Furthermore, an economy powered by open and sound financial policies will be better able to adjust to the global market than an economy that is closed and hobbled by financial favoritism. Compared with Indonesia, Thailand, and Korea, Malaysia has done its best to keep a distance from Asia’s financial crisis. But for a country that technically is not part of the turmoil, Malaysia is getting lots of worried attention from global policy makers. Despite a raft of serious economic problems, Malaysia has not yet turned to the International Monetary Fund for a bailout package. The country has, to date, avoided that step by trying to regain the confidence of the financial markets. Patience with austerity appears to be wearing thin. Weakening conditions there could carry a high cost for nations already pummeled by twelve months of financial turmoil. Malaysia is now in recession. Its currency remains nearly 50 percent below its year-ago level ( 1999).


 


Carbon & Emission Trading has different strategic implications for Multinational Enterprises (MNE) one strategic implication is the possibility of lower sales for the MNEs.
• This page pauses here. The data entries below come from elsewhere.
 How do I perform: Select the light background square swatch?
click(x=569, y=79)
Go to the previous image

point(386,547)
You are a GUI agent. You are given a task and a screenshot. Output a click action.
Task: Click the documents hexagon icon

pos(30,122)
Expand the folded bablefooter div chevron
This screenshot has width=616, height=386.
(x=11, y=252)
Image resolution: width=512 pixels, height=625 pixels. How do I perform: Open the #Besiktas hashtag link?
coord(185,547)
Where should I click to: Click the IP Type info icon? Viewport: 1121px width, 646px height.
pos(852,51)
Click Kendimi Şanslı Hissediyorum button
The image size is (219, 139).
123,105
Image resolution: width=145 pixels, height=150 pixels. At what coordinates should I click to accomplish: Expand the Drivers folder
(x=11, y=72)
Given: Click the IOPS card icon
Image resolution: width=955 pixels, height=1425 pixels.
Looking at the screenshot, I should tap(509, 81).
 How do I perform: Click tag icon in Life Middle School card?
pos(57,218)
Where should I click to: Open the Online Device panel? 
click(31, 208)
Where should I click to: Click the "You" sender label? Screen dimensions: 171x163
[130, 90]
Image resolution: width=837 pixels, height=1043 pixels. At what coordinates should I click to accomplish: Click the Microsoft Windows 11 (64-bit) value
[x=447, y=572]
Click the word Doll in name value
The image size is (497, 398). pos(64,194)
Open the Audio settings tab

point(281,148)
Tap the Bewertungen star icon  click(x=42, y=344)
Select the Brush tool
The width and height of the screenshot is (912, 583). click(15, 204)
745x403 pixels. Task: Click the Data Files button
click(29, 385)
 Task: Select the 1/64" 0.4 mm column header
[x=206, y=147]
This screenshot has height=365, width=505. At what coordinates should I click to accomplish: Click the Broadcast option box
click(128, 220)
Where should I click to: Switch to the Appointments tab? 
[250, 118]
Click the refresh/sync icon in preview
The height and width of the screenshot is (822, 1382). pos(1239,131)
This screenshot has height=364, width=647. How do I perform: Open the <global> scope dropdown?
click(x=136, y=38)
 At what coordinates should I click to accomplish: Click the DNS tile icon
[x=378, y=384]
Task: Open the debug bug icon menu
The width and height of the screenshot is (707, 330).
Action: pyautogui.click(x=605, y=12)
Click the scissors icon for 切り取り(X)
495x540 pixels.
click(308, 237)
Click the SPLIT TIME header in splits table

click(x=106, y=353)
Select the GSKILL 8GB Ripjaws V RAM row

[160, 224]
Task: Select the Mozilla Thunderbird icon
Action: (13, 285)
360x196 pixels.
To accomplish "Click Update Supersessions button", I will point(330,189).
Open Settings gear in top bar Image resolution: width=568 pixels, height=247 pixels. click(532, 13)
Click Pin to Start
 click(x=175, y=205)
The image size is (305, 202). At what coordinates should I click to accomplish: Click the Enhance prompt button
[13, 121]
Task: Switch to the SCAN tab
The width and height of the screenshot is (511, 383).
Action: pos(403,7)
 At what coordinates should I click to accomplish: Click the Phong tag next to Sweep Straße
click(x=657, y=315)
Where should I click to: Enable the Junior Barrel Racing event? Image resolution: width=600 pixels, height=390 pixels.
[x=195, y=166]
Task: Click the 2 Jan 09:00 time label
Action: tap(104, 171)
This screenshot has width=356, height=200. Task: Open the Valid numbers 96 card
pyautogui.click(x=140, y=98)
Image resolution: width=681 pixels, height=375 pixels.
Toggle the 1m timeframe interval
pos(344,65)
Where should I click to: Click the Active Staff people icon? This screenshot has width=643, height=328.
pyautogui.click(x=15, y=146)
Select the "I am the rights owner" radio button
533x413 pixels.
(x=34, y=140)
Carbon Trading will create modernizations and restrictions on certain products that emit Carbon related substances, most MNE creates products that make use of such chemicals thus their sales will be affected by such markets. Another strategic implication for MNE is additional competitor. The market of carbon trading proves to be difficult competitors for MNE since there is a global demand for such kind of markets. The only way for MNEs to counter such threat is to think of newer and better kinds of market. Moreover a strategic implication for MNE is additional expenses. MNE’s will have to upgrade products specifications and components so that their products can pass standards set by these kinds of market. Lastly a strategic implication for MNE is changing their procedures and policies to cope up with the demands being set by the new market. MNEs will have to change their procedures so that the products can be acceptable to the standards of the market.


Conclusion


The current global market are frequently dominated by a few large firms or interest groups, which, because of their size and geographical scope, can exploit such market failures as information asymmetries, monopoly power, and privileged access to markets; and, where it is perceived to be in their interests, engage in unacceptable social or moral behavior. Emission and Carbon trading is becoming one of the fast rising markets in the world. More countries are becoming aware of this new business trend. This trend affects businesses because it fully relates to the global problem of pollution and global warming. This trend creates an imminent need for changes in businesses and a sudden need for changes in business plans. One country that has ups and downs in business and economics is Australia. Doing business in Australia can be a good or bad thing depending on the industry and the economic trend the country is experiencing.


 


For Australia by signing in the Kyoto Protocol and eventually having a carbon trading market means that it will let other individuals control the country’s activities and interfere in its internal affairs. Carbon & Emission Trading has different strategic implications for Multinational Enterprises (MNE) one strategic implication is the possibility of lower sales for the MNEs. Another strategic implication for MNE is additional competitor. Moreover a strategic implication for MNE is additional expenses. Lastly a strategic implication for MNE is changing their procedures to cope up with the demands being set by the new market.